WHAT NEEDS TO BE DONE>
Print the entries below exactly as they appear, starting at the line containing "Task: Open the Font Family dropdown" and ending at the line containing "Action: pyautogui.click(x=149, y=97)".

SUPPLIED DATA>
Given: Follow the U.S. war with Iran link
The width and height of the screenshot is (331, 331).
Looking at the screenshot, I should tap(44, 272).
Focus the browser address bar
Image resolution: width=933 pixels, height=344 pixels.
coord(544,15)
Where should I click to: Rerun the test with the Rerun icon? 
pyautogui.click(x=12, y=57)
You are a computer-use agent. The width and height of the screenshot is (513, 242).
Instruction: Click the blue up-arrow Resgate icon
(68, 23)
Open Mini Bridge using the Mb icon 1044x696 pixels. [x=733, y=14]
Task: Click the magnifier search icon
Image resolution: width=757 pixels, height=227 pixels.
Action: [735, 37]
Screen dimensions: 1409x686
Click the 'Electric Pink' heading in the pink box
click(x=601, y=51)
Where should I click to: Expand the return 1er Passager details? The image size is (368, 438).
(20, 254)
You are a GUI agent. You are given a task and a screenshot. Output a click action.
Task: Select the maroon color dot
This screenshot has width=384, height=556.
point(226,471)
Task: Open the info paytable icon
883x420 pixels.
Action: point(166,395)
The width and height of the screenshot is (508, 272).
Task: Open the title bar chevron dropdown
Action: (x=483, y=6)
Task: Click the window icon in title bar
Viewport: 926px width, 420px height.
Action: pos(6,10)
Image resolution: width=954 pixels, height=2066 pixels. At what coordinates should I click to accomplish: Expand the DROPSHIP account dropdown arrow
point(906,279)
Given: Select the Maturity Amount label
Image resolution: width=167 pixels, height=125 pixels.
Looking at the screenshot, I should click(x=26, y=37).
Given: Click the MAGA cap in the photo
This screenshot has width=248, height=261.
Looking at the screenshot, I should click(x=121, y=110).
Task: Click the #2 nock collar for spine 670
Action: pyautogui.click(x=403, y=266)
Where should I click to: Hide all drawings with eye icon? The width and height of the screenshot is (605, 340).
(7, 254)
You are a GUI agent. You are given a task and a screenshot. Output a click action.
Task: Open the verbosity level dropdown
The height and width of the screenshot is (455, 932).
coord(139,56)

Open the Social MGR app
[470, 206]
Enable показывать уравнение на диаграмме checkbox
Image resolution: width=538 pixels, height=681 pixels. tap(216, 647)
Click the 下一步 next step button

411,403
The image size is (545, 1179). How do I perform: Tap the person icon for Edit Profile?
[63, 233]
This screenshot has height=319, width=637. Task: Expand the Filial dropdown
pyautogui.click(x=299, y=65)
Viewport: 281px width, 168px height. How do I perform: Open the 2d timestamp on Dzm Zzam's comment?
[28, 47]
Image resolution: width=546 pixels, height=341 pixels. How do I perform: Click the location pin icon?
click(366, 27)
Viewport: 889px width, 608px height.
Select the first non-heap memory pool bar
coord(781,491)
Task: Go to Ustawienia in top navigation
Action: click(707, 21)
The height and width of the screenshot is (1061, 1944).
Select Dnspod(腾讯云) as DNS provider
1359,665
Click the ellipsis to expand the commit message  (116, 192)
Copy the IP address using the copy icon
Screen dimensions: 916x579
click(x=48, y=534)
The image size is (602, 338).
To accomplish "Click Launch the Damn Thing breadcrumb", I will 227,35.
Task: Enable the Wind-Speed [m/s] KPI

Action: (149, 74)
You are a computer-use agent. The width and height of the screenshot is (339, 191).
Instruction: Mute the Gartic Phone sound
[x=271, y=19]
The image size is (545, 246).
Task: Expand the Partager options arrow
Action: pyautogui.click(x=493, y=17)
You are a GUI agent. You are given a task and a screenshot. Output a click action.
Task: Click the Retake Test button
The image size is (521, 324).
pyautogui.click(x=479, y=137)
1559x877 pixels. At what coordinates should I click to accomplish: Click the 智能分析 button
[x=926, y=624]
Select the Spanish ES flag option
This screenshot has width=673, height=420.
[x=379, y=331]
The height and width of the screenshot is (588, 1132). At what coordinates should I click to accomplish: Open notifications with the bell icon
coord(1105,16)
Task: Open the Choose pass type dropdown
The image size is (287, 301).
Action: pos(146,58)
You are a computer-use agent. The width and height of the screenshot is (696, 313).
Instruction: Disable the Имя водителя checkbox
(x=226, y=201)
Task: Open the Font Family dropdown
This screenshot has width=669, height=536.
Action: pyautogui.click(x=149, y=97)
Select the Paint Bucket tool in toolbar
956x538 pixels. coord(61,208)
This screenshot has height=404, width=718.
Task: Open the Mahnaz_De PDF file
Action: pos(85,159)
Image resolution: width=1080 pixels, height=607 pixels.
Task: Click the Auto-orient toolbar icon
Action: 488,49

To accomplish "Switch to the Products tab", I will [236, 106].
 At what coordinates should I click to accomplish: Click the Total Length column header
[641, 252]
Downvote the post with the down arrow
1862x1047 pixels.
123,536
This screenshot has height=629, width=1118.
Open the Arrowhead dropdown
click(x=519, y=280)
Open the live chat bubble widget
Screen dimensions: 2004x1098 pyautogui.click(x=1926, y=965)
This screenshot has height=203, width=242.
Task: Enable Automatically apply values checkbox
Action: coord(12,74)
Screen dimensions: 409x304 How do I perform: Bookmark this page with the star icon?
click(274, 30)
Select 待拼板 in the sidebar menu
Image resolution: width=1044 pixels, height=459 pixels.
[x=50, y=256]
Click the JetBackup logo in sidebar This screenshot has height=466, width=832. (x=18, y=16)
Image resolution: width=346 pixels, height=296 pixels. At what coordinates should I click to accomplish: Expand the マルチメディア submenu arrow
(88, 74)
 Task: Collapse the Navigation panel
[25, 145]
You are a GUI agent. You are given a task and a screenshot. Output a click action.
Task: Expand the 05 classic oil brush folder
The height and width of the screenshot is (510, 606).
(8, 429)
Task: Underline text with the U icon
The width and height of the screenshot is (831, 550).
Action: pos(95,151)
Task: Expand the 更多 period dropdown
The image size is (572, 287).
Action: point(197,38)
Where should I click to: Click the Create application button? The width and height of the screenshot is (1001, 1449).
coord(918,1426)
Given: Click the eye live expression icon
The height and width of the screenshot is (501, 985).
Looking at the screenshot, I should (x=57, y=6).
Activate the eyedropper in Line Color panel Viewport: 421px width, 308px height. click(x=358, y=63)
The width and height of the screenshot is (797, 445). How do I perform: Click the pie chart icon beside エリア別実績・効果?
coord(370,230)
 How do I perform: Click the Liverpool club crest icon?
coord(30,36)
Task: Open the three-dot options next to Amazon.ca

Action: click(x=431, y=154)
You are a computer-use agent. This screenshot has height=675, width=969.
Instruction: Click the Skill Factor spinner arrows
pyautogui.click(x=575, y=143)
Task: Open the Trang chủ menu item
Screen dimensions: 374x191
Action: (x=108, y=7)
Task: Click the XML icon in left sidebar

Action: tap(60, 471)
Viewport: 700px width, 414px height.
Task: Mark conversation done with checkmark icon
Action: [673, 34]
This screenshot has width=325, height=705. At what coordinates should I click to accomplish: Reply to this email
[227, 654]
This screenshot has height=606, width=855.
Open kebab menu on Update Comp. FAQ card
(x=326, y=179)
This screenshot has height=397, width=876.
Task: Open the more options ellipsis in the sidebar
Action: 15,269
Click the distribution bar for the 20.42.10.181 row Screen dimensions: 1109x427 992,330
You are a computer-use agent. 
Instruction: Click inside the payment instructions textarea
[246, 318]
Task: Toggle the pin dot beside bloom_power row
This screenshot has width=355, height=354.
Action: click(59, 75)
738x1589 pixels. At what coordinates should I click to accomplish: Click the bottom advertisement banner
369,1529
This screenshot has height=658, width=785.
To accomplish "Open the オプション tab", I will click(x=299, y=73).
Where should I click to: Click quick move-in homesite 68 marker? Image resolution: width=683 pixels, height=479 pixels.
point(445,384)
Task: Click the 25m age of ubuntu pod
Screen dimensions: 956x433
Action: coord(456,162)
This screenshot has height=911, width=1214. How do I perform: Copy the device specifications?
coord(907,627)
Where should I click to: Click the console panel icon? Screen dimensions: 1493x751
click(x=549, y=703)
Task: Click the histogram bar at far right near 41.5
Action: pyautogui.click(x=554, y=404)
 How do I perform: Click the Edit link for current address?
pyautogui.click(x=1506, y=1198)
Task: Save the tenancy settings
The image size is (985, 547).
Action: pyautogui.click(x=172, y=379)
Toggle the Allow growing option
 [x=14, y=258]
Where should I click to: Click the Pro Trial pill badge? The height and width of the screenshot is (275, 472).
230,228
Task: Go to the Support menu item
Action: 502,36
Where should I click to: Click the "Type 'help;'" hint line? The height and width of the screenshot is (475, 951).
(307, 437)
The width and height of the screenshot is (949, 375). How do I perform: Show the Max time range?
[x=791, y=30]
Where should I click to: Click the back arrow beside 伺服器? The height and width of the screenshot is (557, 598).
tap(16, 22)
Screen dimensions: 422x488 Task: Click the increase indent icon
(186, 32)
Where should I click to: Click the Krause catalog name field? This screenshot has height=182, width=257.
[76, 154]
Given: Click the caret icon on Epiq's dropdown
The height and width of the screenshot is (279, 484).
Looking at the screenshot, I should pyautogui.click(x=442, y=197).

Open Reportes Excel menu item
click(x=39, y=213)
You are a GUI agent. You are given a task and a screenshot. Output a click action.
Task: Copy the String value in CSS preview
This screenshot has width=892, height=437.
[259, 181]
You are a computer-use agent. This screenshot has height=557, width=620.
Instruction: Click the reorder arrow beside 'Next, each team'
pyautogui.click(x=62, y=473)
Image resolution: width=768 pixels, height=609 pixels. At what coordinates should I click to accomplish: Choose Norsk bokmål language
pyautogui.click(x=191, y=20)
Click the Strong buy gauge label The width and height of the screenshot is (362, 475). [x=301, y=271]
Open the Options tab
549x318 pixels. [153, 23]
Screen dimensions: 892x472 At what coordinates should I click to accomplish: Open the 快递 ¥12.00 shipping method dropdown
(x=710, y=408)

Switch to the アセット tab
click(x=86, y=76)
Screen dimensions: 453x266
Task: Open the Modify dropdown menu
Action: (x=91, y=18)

RESULT OF THE TASK>
Task: Open the Font Family dropdown
This screenshot has width=669, height=536.
Action: pyautogui.click(x=149, y=97)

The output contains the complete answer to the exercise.